++++ EXERCISE MATERIALS ++++

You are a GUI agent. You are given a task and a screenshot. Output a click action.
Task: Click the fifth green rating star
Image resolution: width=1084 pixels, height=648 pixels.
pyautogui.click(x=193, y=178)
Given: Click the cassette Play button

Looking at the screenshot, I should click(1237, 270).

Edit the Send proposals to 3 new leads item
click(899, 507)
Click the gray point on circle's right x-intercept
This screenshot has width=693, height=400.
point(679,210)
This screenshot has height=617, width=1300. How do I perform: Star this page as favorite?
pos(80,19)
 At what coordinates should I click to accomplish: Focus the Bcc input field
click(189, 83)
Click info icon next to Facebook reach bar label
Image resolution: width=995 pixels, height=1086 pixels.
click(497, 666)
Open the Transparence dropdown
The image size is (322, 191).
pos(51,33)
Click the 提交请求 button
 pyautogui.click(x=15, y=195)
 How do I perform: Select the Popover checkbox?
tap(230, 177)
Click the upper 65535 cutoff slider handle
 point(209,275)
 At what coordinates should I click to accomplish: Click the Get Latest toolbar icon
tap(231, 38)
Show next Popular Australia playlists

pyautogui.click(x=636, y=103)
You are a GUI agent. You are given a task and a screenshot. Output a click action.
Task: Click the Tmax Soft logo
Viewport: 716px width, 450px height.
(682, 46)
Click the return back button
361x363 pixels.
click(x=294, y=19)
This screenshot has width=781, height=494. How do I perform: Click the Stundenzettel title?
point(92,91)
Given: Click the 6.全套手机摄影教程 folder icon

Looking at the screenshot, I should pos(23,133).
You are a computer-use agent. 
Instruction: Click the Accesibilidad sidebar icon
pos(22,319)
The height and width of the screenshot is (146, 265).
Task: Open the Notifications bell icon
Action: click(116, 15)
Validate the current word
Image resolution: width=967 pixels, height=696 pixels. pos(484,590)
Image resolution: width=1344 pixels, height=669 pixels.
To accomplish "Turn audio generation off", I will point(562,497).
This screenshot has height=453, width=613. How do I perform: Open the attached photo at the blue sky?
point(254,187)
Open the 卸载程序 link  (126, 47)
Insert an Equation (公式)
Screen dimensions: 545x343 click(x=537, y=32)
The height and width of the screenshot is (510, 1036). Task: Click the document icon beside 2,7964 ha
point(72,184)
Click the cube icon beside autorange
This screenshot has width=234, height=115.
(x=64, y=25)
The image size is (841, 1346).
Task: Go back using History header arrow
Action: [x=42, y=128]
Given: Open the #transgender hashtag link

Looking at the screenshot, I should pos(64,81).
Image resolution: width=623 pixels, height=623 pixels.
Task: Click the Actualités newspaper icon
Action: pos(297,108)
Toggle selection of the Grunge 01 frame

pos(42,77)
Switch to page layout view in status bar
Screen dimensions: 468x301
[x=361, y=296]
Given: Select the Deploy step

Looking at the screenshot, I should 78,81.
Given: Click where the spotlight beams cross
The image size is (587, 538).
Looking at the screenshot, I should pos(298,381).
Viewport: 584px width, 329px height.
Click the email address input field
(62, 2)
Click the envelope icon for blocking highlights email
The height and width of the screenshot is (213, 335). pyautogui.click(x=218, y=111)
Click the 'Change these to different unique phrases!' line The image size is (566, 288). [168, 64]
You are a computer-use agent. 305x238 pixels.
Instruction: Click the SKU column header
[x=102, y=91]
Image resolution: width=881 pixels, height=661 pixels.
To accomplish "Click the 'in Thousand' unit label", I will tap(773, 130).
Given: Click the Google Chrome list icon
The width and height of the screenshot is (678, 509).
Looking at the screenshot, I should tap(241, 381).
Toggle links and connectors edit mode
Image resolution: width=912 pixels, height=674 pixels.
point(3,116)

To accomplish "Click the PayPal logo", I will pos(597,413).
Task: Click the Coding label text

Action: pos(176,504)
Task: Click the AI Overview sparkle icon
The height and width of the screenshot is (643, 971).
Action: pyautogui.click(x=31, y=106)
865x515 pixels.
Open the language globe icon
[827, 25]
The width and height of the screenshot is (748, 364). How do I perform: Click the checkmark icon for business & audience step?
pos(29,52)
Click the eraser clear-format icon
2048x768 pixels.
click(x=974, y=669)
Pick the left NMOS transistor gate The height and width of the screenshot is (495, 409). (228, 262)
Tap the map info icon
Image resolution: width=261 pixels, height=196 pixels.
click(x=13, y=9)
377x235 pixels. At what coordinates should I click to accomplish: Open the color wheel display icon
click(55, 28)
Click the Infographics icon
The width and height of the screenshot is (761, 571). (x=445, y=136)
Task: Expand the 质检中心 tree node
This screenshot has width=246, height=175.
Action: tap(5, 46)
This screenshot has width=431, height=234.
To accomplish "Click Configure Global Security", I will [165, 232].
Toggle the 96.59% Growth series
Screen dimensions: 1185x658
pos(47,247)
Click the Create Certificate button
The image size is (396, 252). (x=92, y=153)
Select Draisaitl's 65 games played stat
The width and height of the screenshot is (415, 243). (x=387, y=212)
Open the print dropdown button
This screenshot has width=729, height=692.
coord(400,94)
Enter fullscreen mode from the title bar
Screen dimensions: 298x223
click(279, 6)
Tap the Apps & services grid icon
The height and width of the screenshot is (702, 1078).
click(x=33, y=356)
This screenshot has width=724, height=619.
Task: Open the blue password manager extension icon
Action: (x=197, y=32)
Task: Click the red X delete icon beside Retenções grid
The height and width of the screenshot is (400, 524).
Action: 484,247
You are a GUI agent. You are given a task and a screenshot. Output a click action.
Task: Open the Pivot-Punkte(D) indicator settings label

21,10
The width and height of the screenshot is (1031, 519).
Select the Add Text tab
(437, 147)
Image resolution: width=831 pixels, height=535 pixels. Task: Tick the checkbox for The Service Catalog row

++++

» **EXERCISE OBJECTIVE**
An exact transcription of the data above is required.

» **FINISHED TASK**
You are a GUI agent. You are given a task and a screenshot. Output a click action.
Task: Click the fifth green rating star
Image resolution: width=1084 pixels, height=648 pixels.
pyautogui.click(x=193, y=178)
Given: Click the cassette Play button

Looking at the screenshot, I should click(1237, 270).

Edit the Send proposals to 3 new leads item
click(899, 507)
Click the gray point on circle's right x-intercept
This screenshot has width=693, height=400.
point(679,210)
This screenshot has height=617, width=1300. How do I perform: Star this page as favorite?
pos(80,19)
 At what coordinates should I click to accomplish: Focus the Bcc input field
click(189, 83)
Click info icon next to Facebook reach bar label
Image resolution: width=995 pixels, height=1086 pixels.
click(497, 666)
Open the Transparence dropdown
The image size is (322, 191).
pos(51,33)
Click the 提交请求 button
 pyautogui.click(x=15, y=195)
 How do I perform: Select the Popover checkbox?
tap(230, 177)
Click the upper 65535 cutoff slider handle
 point(209,275)
 At what coordinates should I click to accomplish: Click the Get Latest toolbar icon
tap(231, 38)
Show next Popular Australia playlists

pyautogui.click(x=636, y=103)
You are a GUI agent. You are given a task and a screenshot. Output a click action.
Task: Click the Tmax Soft logo
Viewport: 716px width, 450px height.
(682, 46)
Click the return back button
361x363 pixels.
click(x=294, y=19)
This screenshot has width=781, height=494. How do I perform: Click the Stundenzettel title?
point(92,91)
Given: Click the 6.全套手机摄影教程 folder icon

Looking at the screenshot, I should pos(23,133).
You are a computer-use agent. 
Instruction: Click the Accesibilidad sidebar icon
pos(22,319)
The height and width of the screenshot is (146, 265).
Task: Open the Notifications bell icon
Action: click(116, 15)
Validate the current word
Image resolution: width=967 pixels, height=696 pixels. pos(484,590)
Image resolution: width=1344 pixels, height=669 pixels.
To accomplish "Turn audio generation off", I will point(562,497).
This screenshot has height=453, width=613. How do I perform: Open the attached photo at the blue sky?
point(254,187)
Open the 卸载程序 link  (126, 47)
Insert an Equation (公式)
Screen dimensions: 545x343 click(x=537, y=32)
The height and width of the screenshot is (510, 1036). Task: Click the document icon beside 2,7964 ha
point(72,184)
Click the cube icon beside autorange
This screenshot has width=234, height=115.
(x=64, y=25)
The image size is (841, 1346).
Task: Go back using History header arrow
Action: [x=42, y=128]
Given: Open the #transgender hashtag link

Looking at the screenshot, I should pos(64,81).
Image resolution: width=623 pixels, height=623 pixels.
Task: Click the Actualités newspaper icon
Action: pos(297,108)
Toggle selection of the Grunge 01 frame

pos(42,77)
Switch to page layout view in status bar
Screen dimensions: 468x301
[x=361, y=296]
Given: Select the Deploy step

Looking at the screenshot, I should 78,81.
Given: Click where the spotlight beams cross
The image size is (587, 538).
Looking at the screenshot, I should pos(298,381).
Viewport: 584px width, 329px height.
Click the email address input field
(62, 2)
Click the envelope icon for blocking highlights email
The height and width of the screenshot is (213, 335). pyautogui.click(x=218, y=111)
Click the 'Change these to different unique phrases!' line The image size is (566, 288). [168, 64]
You are a computer-use agent. 305x238 pixels.
Instruction: Click the SKU column header
[x=102, y=91]
Image resolution: width=881 pixels, height=661 pixels.
To accomplish "Click the 'in Thousand' unit label", I will tap(773, 130).
Given: Click the Google Chrome list icon
The width and height of the screenshot is (678, 509).
Looking at the screenshot, I should tap(241, 381).
Toggle links and connectors edit mode
Image resolution: width=912 pixels, height=674 pixels.
point(3,116)

To accomplish "Click the PayPal logo", I will pos(597,413).
Task: Click the Coding label text

Action: pos(176,504)
Task: Click the AI Overview sparkle icon
The height and width of the screenshot is (643, 971).
Action: pyautogui.click(x=31, y=106)
865x515 pixels.
Open the language globe icon
[827, 25]
The width and height of the screenshot is (748, 364). How do I perform: Click the checkmark icon for business & audience step?
pos(29,52)
Click the eraser clear-format icon
2048x768 pixels.
click(x=974, y=669)
Pick the left NMOS transistor gate The height and width of the screenshot is (495, 409). (228, 262)
Tap the map info icon
Image resolution: width=261 pixels, height=196 pixels.
click(x=13, y=9)
377x235 pixels. At what coordinates should I click to accomplish: Open the color wheel display icon
click(55, 28)
Click the Infographics icon
The width and height of the screenshot is (761, 571). (x=445, y=136)
Task: Expand the 质检中心 tree node
This screenshot has width=246, height=175.
Action: tap(5, 46)
This screenshot has width=431, height=234.
To accomplish "Click Configure Global Security", I will [165, 232].
Toggle the 96.59% Growth series
Screen dimensions: 1185x658
pos(47,247)
Click the Create Certificate button
The image size is (396, 252). (x=92, y=153)
Select Draisaitl's 65 games played stat
The width and height of the screenshot is (415, 243). (x=387, y=212)
Open the print dropdown button
This screenshot has width=729, height=692.
coord(400,94)
Enter fullscreen mode from the title bar
Screen dimensions: 298x223
click(279, 6)
Tap the Apps & services grid icon
The height and width of the screenshot is (702, 1078).
click(x=33, y=356)
This screenshot has width=724, height=619.
Task: Open the blue password manager extension icon
Action: (x=197, y=32)
Task: Click the red X delete icon beside Retenções grid
The height and width of the screenshot is (400, 524).
Action: 484,247
You are a GUI agent. You are given a task and a screenshot. Output a click action.
Task: Open the Pivot-Punkte(D) indicator settings label

21,10
The width and height of the screenshot is (1031, 519).
Select the Add Text tab
(437, 147)
Image resolution: width=831 pixels, height=535 pixels. Task: Tick the checkbox for The Service Catalog row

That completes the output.